= Beginning of Section =

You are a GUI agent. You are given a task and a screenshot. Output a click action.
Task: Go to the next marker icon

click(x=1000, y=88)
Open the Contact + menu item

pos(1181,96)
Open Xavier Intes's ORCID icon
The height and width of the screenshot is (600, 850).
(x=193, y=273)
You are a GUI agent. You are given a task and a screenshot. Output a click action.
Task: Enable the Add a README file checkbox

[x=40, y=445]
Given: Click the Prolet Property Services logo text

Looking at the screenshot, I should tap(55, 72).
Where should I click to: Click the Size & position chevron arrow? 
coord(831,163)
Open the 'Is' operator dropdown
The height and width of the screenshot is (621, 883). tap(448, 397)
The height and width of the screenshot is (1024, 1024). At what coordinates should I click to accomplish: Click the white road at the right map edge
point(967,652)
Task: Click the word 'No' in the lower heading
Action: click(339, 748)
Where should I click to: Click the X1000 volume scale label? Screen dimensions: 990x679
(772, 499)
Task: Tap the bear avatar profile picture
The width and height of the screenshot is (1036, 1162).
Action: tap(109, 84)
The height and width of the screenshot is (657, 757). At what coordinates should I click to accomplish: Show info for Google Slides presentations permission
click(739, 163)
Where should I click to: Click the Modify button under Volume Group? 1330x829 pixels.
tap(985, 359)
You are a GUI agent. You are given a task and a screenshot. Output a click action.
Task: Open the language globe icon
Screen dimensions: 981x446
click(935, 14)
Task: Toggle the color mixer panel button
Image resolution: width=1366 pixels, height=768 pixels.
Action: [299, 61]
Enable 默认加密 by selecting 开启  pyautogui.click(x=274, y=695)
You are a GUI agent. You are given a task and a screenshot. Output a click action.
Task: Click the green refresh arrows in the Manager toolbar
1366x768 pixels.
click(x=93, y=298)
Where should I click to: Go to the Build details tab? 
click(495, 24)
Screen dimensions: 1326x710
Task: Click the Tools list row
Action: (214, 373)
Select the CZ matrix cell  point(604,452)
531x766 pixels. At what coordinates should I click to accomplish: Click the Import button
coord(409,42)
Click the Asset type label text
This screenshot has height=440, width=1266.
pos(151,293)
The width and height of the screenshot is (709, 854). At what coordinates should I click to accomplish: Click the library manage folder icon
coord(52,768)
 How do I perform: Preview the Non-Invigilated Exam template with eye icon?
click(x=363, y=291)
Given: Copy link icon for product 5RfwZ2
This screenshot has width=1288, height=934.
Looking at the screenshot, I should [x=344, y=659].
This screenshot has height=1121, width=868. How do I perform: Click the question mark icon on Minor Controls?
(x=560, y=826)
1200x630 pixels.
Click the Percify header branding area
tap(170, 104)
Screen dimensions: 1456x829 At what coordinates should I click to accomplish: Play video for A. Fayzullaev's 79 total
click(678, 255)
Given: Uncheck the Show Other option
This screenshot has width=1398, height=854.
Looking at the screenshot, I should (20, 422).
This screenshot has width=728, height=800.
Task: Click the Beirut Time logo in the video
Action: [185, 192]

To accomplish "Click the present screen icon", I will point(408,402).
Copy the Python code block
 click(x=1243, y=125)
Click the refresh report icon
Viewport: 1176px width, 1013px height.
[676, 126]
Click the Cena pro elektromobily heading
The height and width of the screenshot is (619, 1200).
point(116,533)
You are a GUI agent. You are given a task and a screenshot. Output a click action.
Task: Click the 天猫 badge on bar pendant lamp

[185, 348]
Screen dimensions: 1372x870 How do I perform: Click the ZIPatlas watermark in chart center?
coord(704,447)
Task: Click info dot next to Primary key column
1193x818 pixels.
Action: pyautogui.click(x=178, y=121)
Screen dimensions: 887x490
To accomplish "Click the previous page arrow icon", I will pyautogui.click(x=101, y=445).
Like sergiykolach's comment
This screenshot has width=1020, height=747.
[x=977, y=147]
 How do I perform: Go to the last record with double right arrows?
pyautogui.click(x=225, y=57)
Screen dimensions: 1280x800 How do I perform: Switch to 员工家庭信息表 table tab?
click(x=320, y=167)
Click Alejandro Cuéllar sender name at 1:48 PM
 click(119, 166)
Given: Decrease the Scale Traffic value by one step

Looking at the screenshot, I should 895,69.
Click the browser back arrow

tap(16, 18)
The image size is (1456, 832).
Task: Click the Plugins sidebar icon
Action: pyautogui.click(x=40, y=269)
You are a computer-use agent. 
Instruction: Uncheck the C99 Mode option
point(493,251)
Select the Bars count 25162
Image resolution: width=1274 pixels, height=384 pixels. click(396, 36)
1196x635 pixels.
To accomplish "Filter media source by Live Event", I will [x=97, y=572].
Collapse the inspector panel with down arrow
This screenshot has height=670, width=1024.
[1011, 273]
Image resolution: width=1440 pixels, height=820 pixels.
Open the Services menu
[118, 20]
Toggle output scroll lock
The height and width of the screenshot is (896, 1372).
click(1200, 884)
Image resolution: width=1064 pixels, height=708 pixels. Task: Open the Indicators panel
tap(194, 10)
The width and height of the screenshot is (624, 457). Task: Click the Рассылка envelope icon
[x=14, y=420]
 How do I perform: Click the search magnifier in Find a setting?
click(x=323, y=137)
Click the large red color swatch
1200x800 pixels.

= End of Section =

- What to do -
Everything from the line containing "How do I perform: Click the search" to the end of the data above should be quoted exactly, please, both ends included, and nothing outside that span.

- Solution to this exercise -
 How do I perform: Click the search magnifier in Find a setting?
click(x=323, y=137)
Click the large red color swatch
1200x800 pixels.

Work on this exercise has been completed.